PROBLEM DETAILS
Answer these questions using the article on trust below:
1. What does the article say Trust is, rather than the trivial "being nice"?
2. The turbulence in which region is said to reveal a common denominator of Mistrust?
3. What do cynical and fearful people become?

(Beginning of PAGE EXTRACT)

It doesn’t take much Effort to Create Trust, just as it doesn’t require much Effort to Destroy it

Judith M. Bardwick, Ph.D.

 

Feelings of Trust and Mistrust are human responses and, as such, they are universal. Every institution and individual bears the responsibility for the choice of whether the path they choose leads to the anarchy of Mistrust or the renaissance of Trust.  Almost as important is the need for leaders to understand that Trust is not the trivial “being nice.” Rather it is the foundation that holds things together and enables a more positive tomorrow.

Today’s headlines of the extraordinary events happening around the world vividly demonstrate the critical importance of Trust:  Trust between governments and their people, between institutions and their members, between corporations and their employees and between individuals.

The turbulence in the Middle East has made it dramatically clear that we can identify a common denominator of Mistrust underlying the events and phenomena – events that some people mistakenly characterize as totally unexpected and inexplicable.

The same headlines force us to see that Mistrust is an explosive catalyst and Trust is not simply a relatively benign virtue. The most fundamental priority of leadership and friendship is to achieve and maintain Trust and the most profound threat to any culture is a climate of Mistrust.

In any circumstance or situation and in any relationship where people are paralyzed by fear, any intuitive observer knows that the people are exhausted by their defeats and can no longer generate energy as a sense of caring to make things better.

Whether in the world of business, politics or in the universe of our personal relationships, it doesn’t take much effort to create Trust just as it doesn’t require much effort to destroy it.

In a toxic environment of Mistrust people constantly seek praise and encouragement because they rarely get any and they’re scared.  In business they avoid making any decisions because they’re always frightened of being wrong.  Cynical and fearful people become servant workers, holding fast to the security of orders while deeply resenting the lack of respect and trust that micromanagement demonstrates.

With Trust, people can collaborate and form effective units to achieve goals.  Without Trust, cooperation is impossible.  With Trust, leaders have willing followers.  When people in positions of power are not trusted, subordinates are likely to obey orders but not be motivated to pursue the goals the directives are intended to achieve.  Instead the goals of subordinates are more likely to be the achievement of personal security and the sabotage of the mistrusted leader.

The sense of one’s Trust being betrayed can and does occur to anyone: to people whose efforts to create positive change have been thwarted by those who said, Great! but who then created frustrating barriers; to employees who gave 150% but whose promotions ended decades before they could retire; to spouses who expected their marriage to last until death but whose partner packed up and left; to every kid who expected to grow up with two parents.

(End of PAGE EXTRACT)
(Beginning of PROVIDED RECORDS)

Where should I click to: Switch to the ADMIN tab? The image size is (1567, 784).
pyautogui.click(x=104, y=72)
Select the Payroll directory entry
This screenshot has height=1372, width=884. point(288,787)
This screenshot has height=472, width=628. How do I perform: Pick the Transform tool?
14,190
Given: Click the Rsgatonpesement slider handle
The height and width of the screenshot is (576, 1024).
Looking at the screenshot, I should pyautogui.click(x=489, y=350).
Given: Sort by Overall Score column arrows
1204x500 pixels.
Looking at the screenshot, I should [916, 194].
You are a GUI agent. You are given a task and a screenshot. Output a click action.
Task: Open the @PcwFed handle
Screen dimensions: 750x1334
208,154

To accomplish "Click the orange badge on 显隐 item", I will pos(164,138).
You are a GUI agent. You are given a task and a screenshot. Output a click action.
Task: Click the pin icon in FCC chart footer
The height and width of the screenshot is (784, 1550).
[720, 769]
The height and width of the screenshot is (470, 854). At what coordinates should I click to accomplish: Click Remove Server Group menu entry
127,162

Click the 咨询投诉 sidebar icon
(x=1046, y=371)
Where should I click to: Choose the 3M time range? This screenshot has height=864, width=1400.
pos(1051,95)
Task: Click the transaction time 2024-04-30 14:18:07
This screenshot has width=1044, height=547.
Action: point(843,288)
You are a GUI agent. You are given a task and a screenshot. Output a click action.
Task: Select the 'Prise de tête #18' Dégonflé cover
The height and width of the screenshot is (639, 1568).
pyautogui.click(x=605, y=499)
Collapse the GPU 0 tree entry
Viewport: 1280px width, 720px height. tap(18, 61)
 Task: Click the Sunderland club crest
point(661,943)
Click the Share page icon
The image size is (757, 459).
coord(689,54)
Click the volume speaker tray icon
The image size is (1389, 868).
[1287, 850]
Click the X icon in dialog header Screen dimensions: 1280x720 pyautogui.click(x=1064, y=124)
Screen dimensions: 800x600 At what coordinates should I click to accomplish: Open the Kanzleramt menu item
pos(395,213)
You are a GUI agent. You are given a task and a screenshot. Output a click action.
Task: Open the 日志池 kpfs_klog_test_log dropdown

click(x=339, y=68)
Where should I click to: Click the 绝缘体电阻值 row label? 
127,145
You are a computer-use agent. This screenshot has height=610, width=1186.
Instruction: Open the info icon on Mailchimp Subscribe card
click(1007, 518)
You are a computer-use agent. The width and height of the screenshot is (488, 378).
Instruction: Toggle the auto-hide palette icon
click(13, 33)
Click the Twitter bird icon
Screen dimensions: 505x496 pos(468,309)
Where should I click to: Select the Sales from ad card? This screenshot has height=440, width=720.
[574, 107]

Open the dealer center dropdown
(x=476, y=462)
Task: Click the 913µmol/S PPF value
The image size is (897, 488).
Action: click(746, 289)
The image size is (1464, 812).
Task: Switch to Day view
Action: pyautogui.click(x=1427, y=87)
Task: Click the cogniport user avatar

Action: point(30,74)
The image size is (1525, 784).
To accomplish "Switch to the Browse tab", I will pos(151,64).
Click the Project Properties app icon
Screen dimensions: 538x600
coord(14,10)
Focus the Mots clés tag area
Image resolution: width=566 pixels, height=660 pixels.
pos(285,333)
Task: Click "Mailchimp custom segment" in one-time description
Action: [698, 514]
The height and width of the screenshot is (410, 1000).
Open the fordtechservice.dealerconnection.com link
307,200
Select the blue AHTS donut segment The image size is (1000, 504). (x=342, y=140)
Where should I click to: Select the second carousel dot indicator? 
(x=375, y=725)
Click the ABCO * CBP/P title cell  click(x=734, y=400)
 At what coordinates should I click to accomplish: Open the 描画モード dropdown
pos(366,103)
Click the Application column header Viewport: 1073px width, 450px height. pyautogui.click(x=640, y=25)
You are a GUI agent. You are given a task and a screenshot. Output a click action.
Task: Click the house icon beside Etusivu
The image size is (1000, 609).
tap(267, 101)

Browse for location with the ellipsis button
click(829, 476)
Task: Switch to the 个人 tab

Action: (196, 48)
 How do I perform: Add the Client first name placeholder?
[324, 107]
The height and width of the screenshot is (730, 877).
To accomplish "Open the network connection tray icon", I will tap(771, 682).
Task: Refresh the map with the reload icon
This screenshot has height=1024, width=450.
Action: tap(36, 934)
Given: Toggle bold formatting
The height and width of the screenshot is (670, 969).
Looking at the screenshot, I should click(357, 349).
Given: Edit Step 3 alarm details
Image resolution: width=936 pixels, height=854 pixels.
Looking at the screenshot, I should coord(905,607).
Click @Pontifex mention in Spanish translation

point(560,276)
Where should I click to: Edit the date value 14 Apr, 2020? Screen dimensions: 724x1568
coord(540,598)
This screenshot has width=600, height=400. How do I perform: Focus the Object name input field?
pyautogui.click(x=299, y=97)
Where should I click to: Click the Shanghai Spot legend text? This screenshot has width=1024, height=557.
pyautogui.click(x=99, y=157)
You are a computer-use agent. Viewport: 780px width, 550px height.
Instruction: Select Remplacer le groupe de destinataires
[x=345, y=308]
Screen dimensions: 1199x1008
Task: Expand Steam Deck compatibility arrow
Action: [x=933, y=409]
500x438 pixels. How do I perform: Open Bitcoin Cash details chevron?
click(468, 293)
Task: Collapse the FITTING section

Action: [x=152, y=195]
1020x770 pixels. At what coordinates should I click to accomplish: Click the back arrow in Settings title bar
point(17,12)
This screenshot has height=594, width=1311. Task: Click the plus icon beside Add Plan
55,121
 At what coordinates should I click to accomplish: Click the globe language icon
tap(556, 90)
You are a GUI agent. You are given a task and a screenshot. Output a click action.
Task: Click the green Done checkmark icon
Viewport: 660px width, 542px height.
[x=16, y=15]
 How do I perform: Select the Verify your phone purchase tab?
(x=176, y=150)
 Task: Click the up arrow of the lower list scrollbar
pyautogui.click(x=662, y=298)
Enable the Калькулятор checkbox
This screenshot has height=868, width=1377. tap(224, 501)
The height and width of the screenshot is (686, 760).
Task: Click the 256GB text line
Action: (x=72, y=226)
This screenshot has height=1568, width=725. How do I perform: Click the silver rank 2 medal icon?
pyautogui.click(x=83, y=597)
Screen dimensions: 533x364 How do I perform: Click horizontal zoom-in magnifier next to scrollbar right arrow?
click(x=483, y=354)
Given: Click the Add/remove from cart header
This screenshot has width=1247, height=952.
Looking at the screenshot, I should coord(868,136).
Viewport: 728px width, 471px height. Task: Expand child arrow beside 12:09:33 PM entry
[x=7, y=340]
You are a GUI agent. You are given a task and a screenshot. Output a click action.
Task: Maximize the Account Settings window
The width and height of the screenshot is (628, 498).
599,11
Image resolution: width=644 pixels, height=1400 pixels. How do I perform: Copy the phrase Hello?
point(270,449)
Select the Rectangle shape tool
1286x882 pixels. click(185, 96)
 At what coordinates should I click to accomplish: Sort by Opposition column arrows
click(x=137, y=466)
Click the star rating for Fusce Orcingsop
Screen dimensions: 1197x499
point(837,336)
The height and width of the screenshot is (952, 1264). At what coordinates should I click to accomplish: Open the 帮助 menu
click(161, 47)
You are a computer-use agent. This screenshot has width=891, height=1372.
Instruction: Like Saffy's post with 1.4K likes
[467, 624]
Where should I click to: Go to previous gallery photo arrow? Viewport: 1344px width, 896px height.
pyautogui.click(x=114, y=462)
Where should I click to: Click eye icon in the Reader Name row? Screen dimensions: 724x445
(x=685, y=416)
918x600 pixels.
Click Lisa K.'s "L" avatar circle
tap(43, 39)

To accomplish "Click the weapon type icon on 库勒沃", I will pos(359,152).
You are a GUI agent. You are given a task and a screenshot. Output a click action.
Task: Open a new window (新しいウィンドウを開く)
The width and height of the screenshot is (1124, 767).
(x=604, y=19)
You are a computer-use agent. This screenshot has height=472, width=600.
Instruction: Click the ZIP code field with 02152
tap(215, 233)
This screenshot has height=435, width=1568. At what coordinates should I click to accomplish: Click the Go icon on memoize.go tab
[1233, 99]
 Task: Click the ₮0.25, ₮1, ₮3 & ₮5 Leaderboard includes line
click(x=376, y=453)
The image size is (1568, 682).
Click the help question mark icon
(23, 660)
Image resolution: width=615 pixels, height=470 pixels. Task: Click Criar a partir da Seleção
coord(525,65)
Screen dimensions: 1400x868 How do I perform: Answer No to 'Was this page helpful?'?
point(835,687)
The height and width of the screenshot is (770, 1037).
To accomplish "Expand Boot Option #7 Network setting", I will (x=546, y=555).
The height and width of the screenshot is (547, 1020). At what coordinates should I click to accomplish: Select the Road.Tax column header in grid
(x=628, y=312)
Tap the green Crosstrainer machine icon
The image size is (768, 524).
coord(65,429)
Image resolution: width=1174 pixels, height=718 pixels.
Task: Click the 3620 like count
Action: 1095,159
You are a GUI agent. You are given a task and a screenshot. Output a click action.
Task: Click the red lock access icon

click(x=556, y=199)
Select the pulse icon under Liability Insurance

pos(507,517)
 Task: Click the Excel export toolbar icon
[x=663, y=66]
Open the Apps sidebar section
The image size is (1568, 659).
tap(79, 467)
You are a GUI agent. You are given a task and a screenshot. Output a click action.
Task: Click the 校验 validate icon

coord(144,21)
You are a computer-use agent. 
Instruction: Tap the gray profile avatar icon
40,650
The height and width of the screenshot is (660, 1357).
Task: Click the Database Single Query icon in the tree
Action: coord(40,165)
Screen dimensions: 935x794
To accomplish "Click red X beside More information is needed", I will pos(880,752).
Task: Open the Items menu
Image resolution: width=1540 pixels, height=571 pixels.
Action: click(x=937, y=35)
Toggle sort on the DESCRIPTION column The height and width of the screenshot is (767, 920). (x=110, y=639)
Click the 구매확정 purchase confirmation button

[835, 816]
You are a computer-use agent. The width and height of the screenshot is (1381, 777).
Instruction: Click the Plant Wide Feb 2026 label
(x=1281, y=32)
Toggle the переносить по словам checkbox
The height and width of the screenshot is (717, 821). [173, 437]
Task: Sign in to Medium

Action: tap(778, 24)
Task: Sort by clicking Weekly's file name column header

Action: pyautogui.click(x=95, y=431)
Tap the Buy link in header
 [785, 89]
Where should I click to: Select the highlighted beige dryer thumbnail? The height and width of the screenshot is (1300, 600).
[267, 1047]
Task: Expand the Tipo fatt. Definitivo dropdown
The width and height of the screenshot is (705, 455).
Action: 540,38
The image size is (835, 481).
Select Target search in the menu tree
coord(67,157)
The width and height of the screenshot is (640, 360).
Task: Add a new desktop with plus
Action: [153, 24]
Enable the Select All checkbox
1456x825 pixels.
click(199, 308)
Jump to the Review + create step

(End of PROVIDED RECORDS)

RESULT FOR THIS EXERCISE
1. The foundation that holds things together and enables a more positive tomorrow.
2. The Middle East.
3. Servant workers.